Question

Check all statements that are true.

a. Adding two integers and then taking the remainder produces the same result as taking their remainders first, then adding them, and then applying the remainder operation once more.
b. Saying that a divides b is the same as saying that b is a multiple of a.
c. Adding two integers and then taking the remainder produces the same result as taking their remainders first and then adding them.
d. When you perform division by 5 with remainder, the remainder is an integer from -5 to 5.
e. If an integer a divides a product of two integers b and c, then a must divide b or a must divide c.
f. If an integer divides two numbers, it also divides their difference.
g. If an integer divides two numbers, it also divides their sum.
h. When you perform division by 3 with remainder, the remainder is one of the integers 0,1,2.
i. If a and b are positive integers, and a = bq + r is the decomposition of a given by the division algorithm, then q can be found as the floor of a/b, and then r can be found as r = a - bq.
j.
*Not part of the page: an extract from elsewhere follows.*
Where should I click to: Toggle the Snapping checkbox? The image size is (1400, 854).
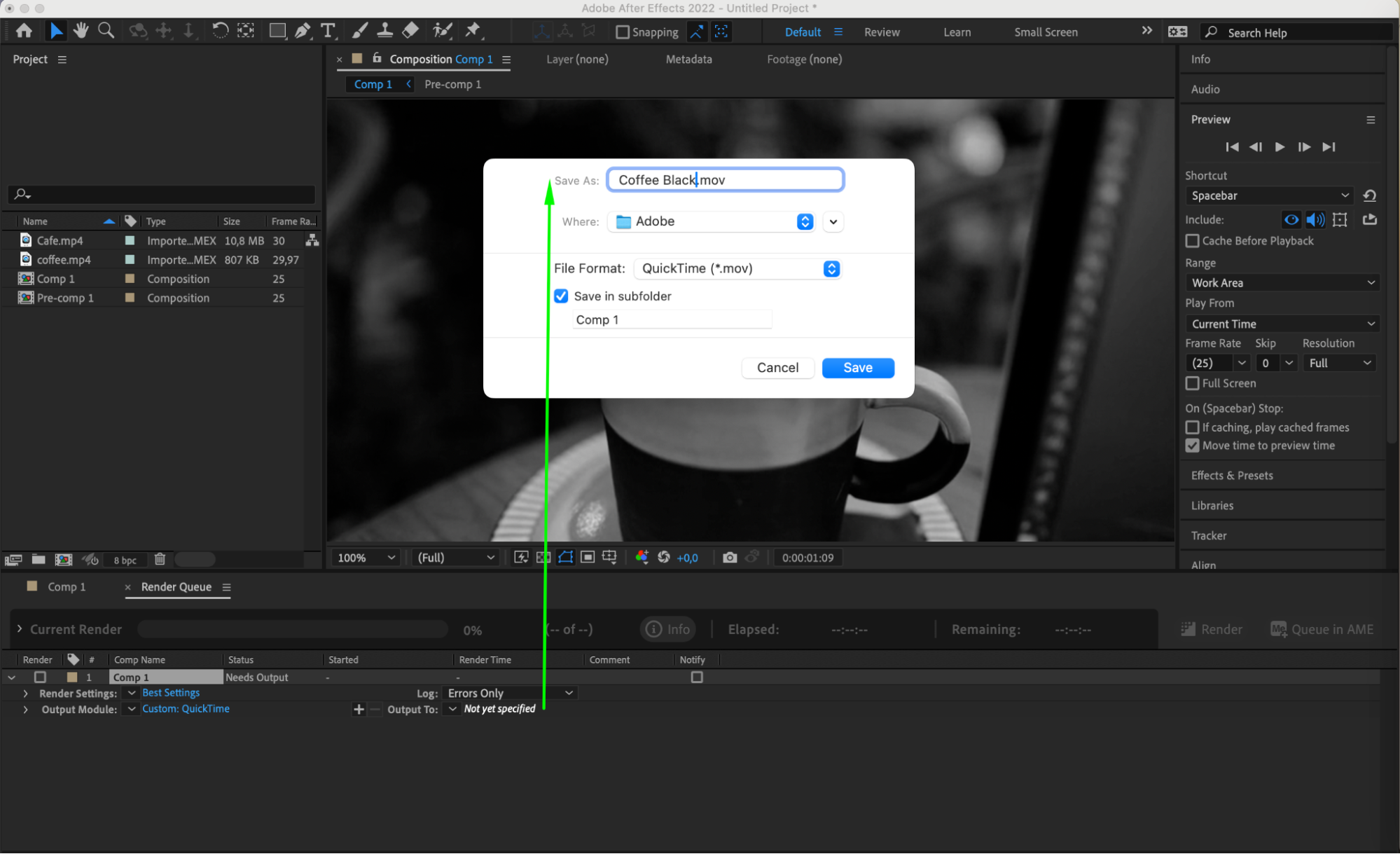(x=622, y=32)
If an integer a divides an integer b, then a also divides any multiple of b.

Answer 1

a. True

b. True

c. False

d. False

e. False

f. True

g. True

h. True

i. True

j. True

Explanation:

When the integer divides the two number then their sum is also divisible by that integer. This is also the case in the subtraction when two number are divisible then their difference is also divisible. When there is division by 5 the number not necessarily can be 5 or -5. This statement is not correct.